#### Alıştırma seti
1 - Ütopya hakkındaki metinde "Ütopya’nın siyaseti de" ifadesinin geçtiği yerden başlayıp "eleştirmekten hiç çekinmez." ifadesinden sonra durarak bu kısmı aynen yazıya geçirin.
2 - Ütopya hakkındaki metinde adı geçen gerçek coğrafi yerler hangileridir? Hepsini sıralayın.
*** Metin bölümü ***
Edebiyat eleştirmeni Susan Bruce’un dediği gibi, “İngiliz Edebiyatı’nın temel metinlerinden birinin, tüm Batı toplumlarının temelini oluşturan ekonomik sistemi açıkça ve kuvvetle eleştirmesi sağcı eleştirmen için can sıkıcıdır.” Bu eleştirmenler, More’un yazdıklarına inanmadığını iddia ederek olmayacak duaya âmin diyorlardı.
More’un ikinci kitabın hakiki bir siyasi önerme olmasını kast etmiş olması düşük bir ihtimal olsa bile, “Adanın tamamının bir aile ya da hane olması” hissiyatını desteklemediğini düşünmek için bir sebep yok.
Dahası, metnin çok anlamlılığı, onun samimiyetsiz olduğu ya da Ütopya’nın (bazı açılardan hiciv vasfı taşısa da) dümdüz bir hiciv olduğu anlamına gelmez. Bu özellikler, Ütopya’nın yalnızca romanın öncüsü olduğunu ve romana mahsus anlatısal karmaşıklığı ifade ettiğini gösterir.
Ütopya’nın siyaseti de inkâr edilemez şekilde radikaldir. More, İngiltere’de iktisadi iktidarın giderek eşitsiz bir biçimde dağıtılmasını ve Londra’da devlet gücünün pekişmesini iğneli bir şekilde eleştirmekten hiç çekinmez.
Onun Ütopya’sı pek çok açıdan İngiltere’yi yansıtan karnavalımsı bir imgedir, yansıttığı adaletsiz toplumun modelidir. Ütopya’nın tıpkı İngiltere gibi elli dört bölgesi vardır. Bruce’un dediği gibi, “Britanya Adaları gibi, Ütopya da bir adadır, güncel yorumcuların hemen fark ettiği üzere ana şehri ve nehri, Londra’yı ve Thames’ı andırır.”
*** Verilen bilgiler ***
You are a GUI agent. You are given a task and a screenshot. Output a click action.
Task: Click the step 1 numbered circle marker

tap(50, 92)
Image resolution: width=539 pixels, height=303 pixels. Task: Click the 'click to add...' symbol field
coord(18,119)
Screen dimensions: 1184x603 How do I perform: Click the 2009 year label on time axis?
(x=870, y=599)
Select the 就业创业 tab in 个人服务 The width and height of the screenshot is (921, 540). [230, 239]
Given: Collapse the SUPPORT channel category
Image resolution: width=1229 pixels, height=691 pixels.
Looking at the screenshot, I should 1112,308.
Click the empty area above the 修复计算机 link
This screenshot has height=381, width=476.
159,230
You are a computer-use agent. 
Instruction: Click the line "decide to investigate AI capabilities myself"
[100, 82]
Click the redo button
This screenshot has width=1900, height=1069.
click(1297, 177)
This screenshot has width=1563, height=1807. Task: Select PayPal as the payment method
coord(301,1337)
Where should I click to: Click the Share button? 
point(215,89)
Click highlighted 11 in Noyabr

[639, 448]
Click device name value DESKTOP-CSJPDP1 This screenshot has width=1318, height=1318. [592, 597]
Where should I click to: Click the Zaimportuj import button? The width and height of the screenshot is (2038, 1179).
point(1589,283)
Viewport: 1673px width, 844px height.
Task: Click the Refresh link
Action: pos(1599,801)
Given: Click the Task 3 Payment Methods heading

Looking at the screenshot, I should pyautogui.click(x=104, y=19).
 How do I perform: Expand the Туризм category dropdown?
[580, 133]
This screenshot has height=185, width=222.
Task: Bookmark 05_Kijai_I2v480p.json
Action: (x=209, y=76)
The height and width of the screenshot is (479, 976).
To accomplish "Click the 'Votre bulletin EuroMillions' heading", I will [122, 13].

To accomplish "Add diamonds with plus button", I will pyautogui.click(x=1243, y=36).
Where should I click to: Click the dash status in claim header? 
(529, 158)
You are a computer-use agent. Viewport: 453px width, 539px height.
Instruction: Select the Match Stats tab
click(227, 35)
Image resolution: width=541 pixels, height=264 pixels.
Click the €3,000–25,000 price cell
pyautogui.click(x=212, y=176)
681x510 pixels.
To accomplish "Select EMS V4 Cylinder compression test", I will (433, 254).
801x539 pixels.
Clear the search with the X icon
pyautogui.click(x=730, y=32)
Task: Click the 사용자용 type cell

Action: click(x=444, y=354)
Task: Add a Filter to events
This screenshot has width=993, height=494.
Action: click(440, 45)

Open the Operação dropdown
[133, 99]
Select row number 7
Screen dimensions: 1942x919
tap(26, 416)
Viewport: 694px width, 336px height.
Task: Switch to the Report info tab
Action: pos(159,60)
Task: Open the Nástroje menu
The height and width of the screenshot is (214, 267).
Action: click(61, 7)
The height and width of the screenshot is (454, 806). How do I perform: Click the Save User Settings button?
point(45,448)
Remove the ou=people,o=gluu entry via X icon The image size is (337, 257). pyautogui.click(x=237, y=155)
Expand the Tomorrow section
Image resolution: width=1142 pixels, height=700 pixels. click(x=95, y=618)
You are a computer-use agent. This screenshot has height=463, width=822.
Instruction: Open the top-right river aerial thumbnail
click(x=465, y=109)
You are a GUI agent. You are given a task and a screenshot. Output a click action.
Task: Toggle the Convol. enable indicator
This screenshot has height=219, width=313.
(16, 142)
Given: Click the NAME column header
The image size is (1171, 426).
***
#### Görev cevapları
1 -
Ütopya’nın siyaseti de inkâr edilemez şekilde radikaldir. More, İngiltere’de iktisadi iktidarın giderek eşitsiz bir biçimde dağıtılmasını ve Londra’da devlet gücünün pekişmesini iğneli bir şekilde eleştirmekten hiç çekinmez.

2 - İngiltere, Londra, Britanya Adaları, Thames